• DATA SHOWN:
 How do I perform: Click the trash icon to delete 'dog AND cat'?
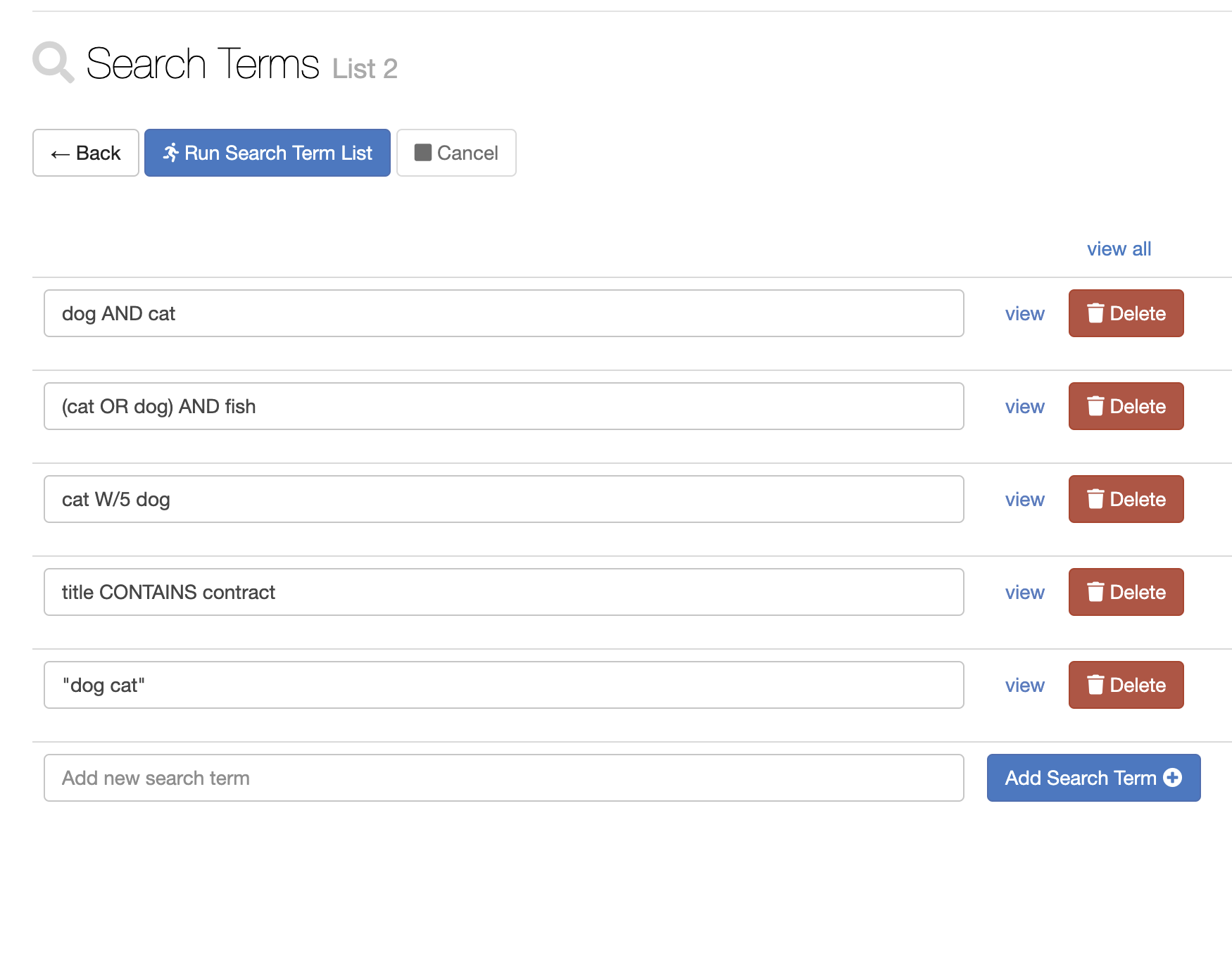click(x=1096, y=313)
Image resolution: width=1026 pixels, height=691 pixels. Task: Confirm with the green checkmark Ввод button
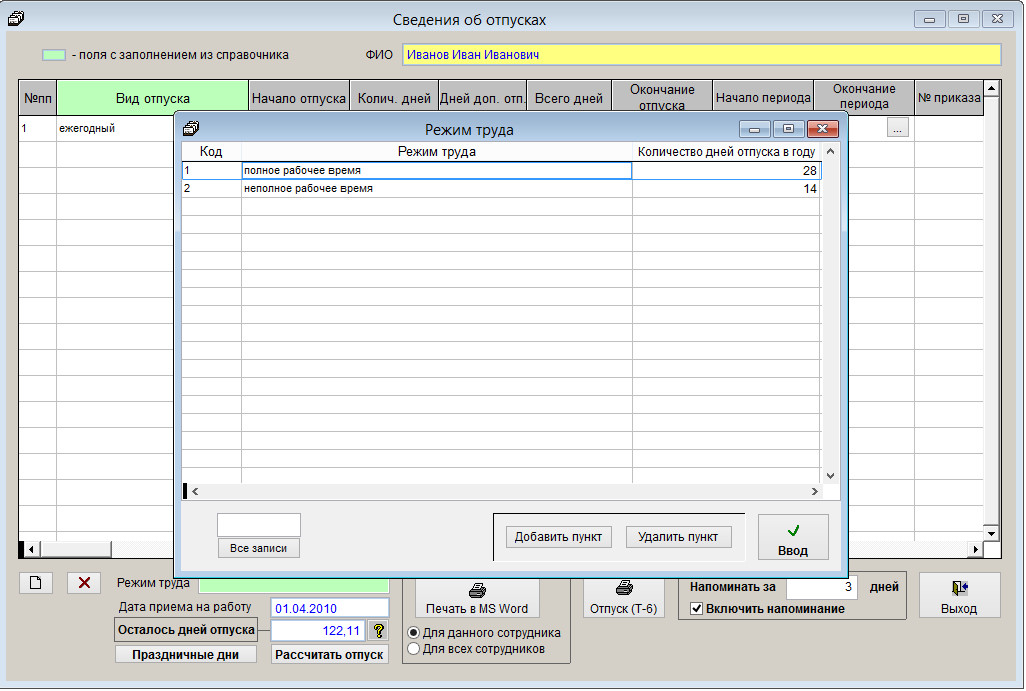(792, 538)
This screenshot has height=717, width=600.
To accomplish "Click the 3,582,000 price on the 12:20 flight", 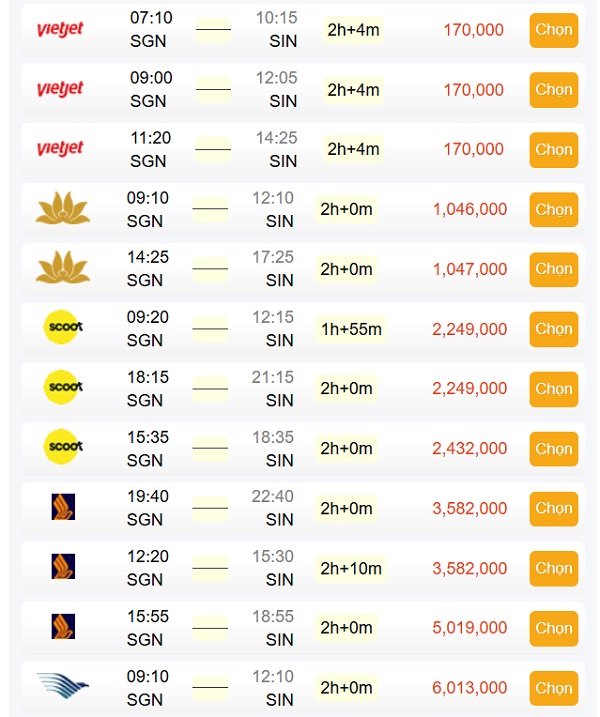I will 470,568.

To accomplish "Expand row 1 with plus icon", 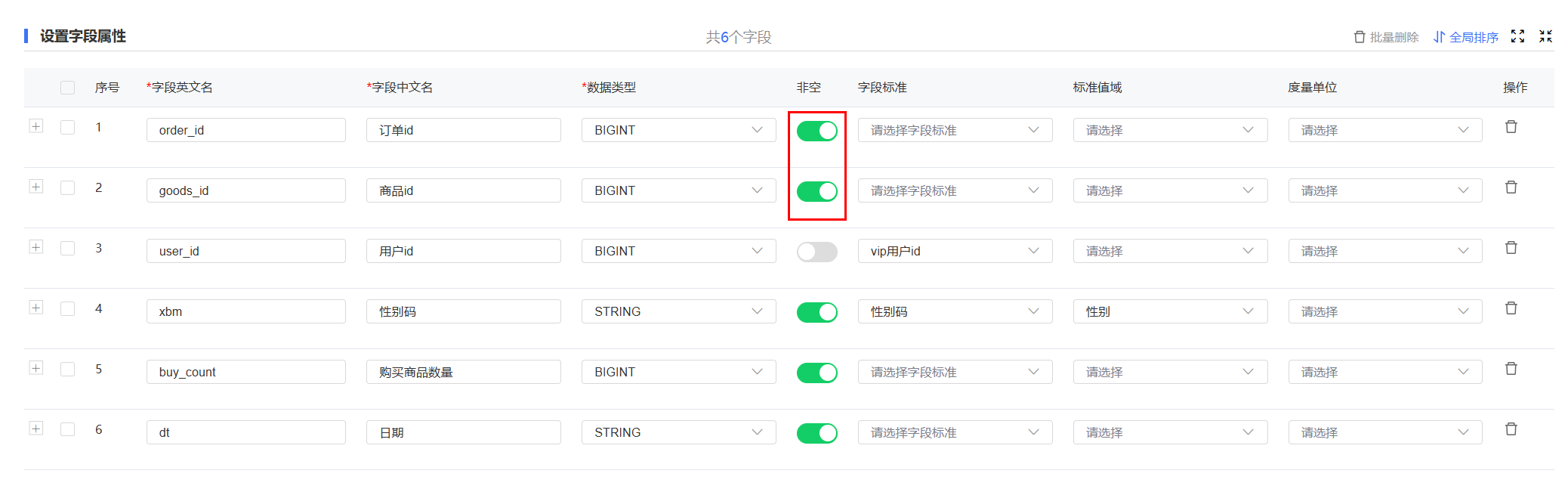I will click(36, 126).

* * *

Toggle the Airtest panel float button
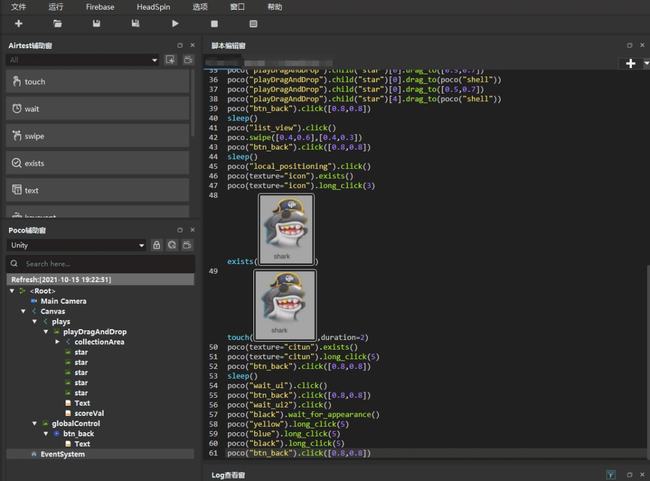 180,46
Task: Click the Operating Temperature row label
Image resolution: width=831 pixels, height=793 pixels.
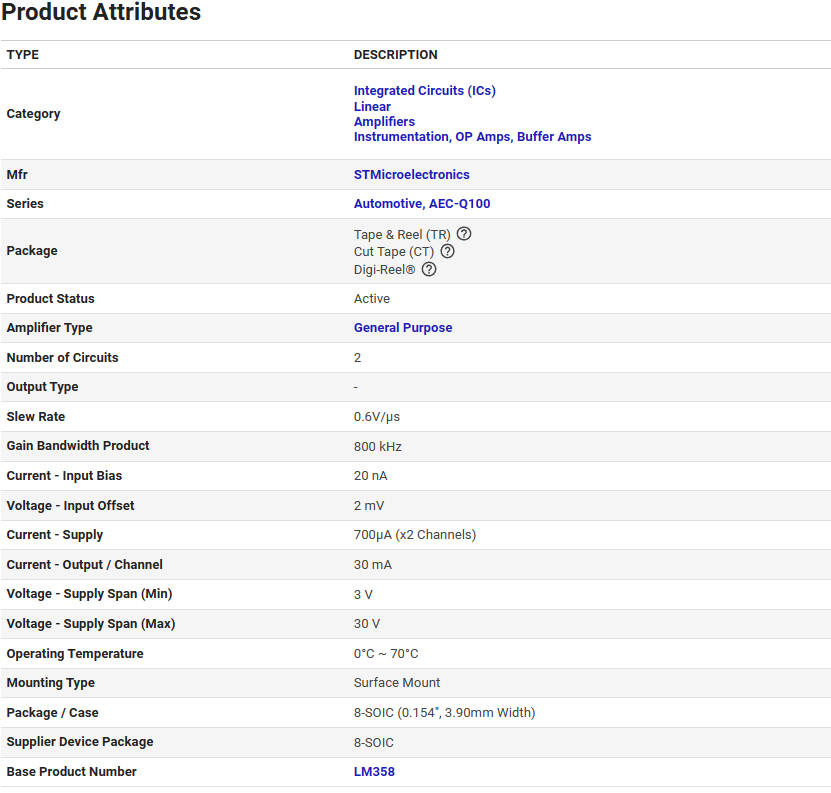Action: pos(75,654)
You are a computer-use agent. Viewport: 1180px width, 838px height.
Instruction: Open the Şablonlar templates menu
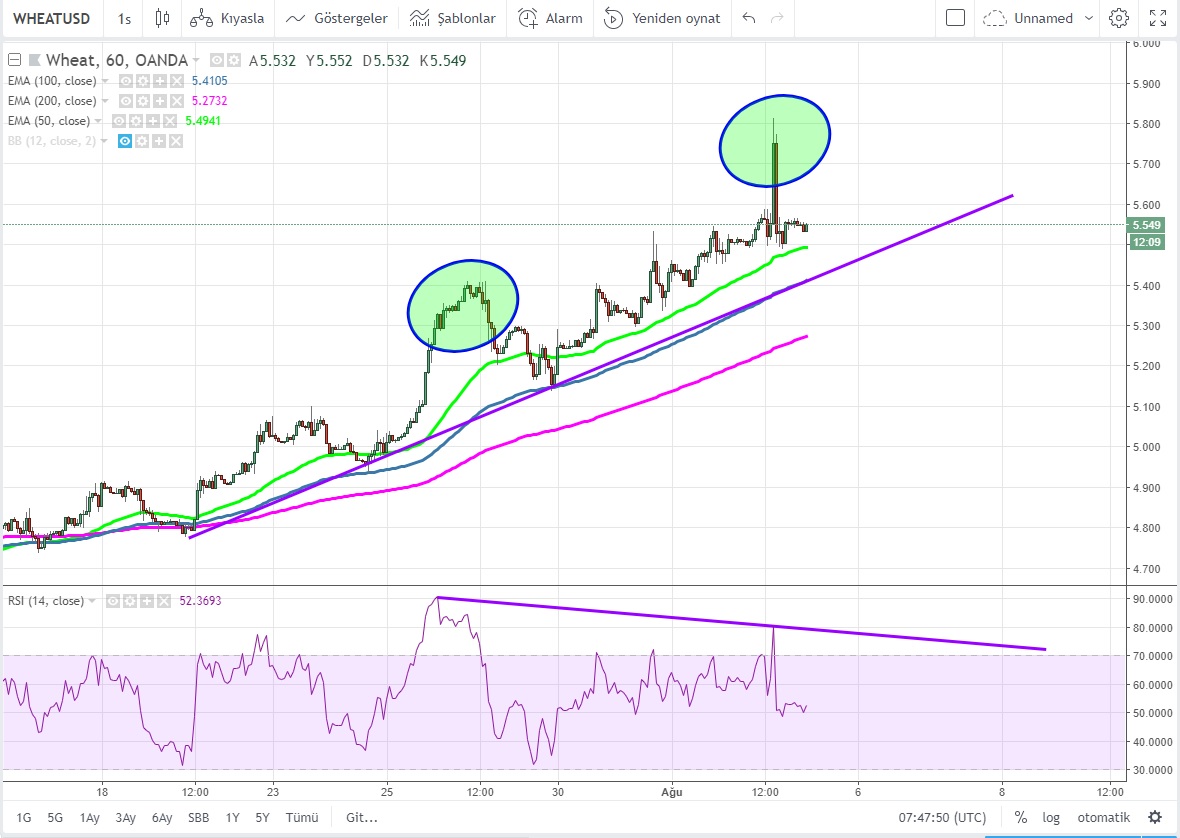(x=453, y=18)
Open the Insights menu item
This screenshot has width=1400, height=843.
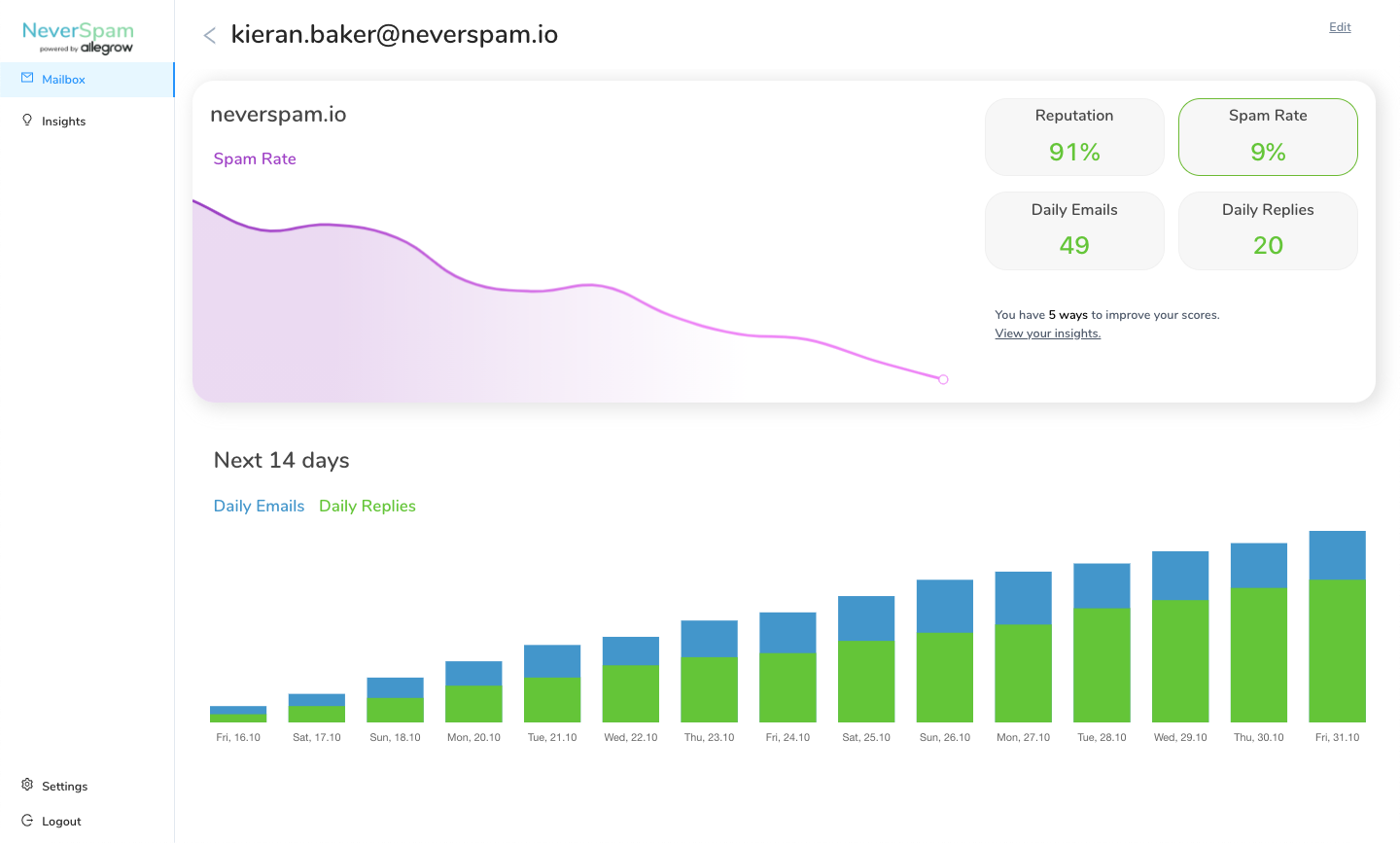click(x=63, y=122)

• WHAT TO DO: Can you give the lines of the entries, starting at the line containing "Task: Click the" and ending at the line containing "click(x=63, y=122)", both included, as a numbered list with any blank lines dropped and the pictures left out?

• ANSWER TO THIS TASK:
1. Task: Click the Operating Temperature row label
2. Image resolution: width=831 pixels, height=793 pixels.
3. Action: pos(75,654)
4. You are a computer-use agent. Viewport: 1180px width, 838px height.
5. Instruction: Open the Şablonlar templates menu
6. (x=453, y=18)
7. Open the Insights menu item
8. This screenshot has width=1400, height=843.
9. click(x=63, y=122)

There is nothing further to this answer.